Principle 2: Ensure standards are user-driven

The explosion in open data publication that has taken place over the last twenty-odd years has happened with the key consideration of ‘openness’ at its heart. Whilst this is great and important, openness does not automatically equate to usability. In order for data to be usable it has to be driven by the needs of users themselves. Take the Humanitarian eXchange Language (HXL) standard for example, its beauty and functionality emanate from its incredible simplicity and ease of use.

Principle 3: Don’t forget metadata

Metadata standards are arguably the most important prerequisite to joined-up data. Metadata includes information on the source of a piece of data, its author, the version being published and the link to the original dataset. Taken together, this information is crucial to ensuring that both machine and human users can discover, identify and contextualise data. Ensuring that machine-readable metadata formats are standardised and used across data producing institutions and bodies therefore greatly enhances the ability of data to be joined-up.

These attributes make metadata particularly important for the official statistics community as it starts to consider how statistical data can be made open by default. As my colleague Beata Lisowska recently put it in another blog, when it comes to metadata, “in essence, we’re really asking: can we trust this data?”

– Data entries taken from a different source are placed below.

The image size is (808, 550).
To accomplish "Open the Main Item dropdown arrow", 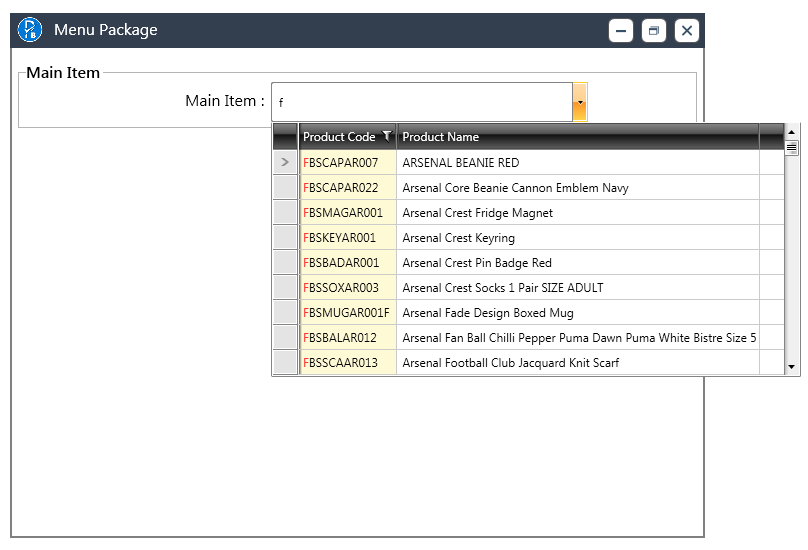I will coord(579,102).
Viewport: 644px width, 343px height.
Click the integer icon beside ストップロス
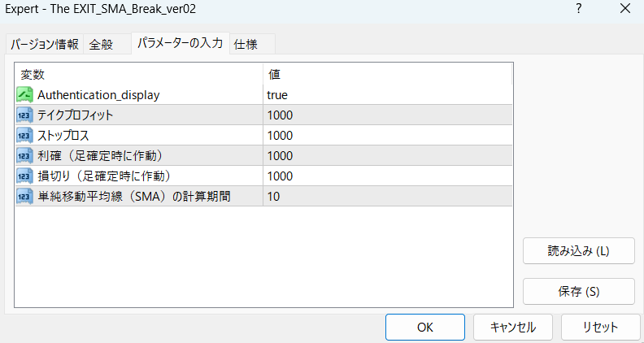click(x=24, y=135)
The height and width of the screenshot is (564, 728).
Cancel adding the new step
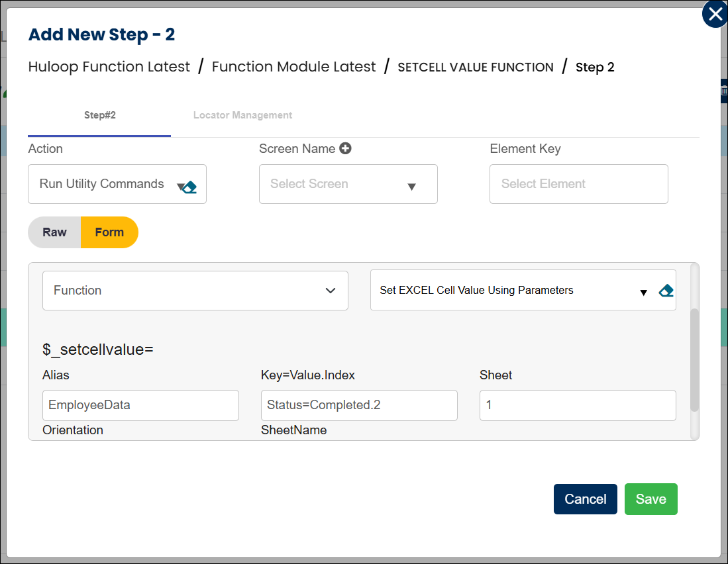click(x=585, y=499)
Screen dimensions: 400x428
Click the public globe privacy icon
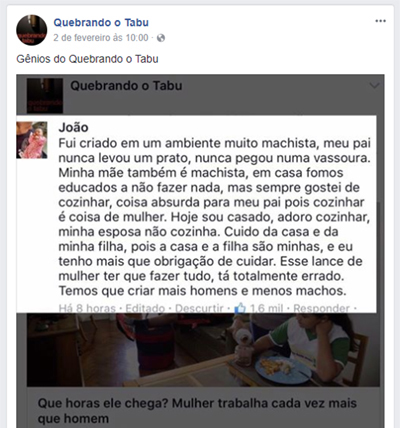click(x=161, y=38)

Principle 4: Use common classifications wherever possible

As more and more data is opened up and proactively published by governments, international institutions, private sector actors, open standard initiatives and others, we need to make sure that the language used – or the classifications to which data is published – is the same. Often, similar information is classified using slightly different definitions, which hinders the machine-readability and so interoperability of that data. Within the international development sector it’s crucial that data standards, such as the International Family of Economic and Social Classifications curated by the official statistical community, are fit for purpose and actively used, or at least linked to, by all stakeholders producing data.

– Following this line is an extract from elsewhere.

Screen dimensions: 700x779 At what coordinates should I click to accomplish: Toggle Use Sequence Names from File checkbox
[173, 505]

Classifications of organisations and time formats are two cases in point where the absence of universally agreed definitions can seriously inhibit broad-scale interoperability. The identify-org.net site succinctly explains why the issue of organisational identifiers is important: “If my dataset tells you I have contacts with ‘IBM Ltd’. ‘International Business Machines’ and ‘I.B.M’ – how many firms am I working with?” Unique identifiers would go a long way to overcoming basic semantic challenges like this.

Principle 5: Publish data in machine-readable formats

For joined-up data solutions to offer real efficiency gains and value, it’s imperative that a machine is able to do most of the hard work in joining up the data itself. This is already possible but requires many data publishers to change the way they currently publish their data. Publishing data only in PDF or Excel formats is not enough; data must also be published in machine-readable formats such as RDF, XML and JSON. Publishing in these formats would enable a computer to access, identify and filter data in an automated way, making it far simpler and less time-consuming for data users to put data to good use.

These are some of the core principles of interoperability that we’ve uncovered during the course of our research. They offer a starting point for further discussion and we will continue to explore these issues and others with the various stakeholders involved. One thing that we can be sure of already is that to find solutions to interoperability challenges, political will and policy coordination between governments, international organisations, open standard setters and others is key.

Up until the end of March 2017, the Joined-up Data Standards project is inviting feedback on their consultation paper, and will be publishing an updated paper building on these principles and other aspects of their work in the summer of 2017.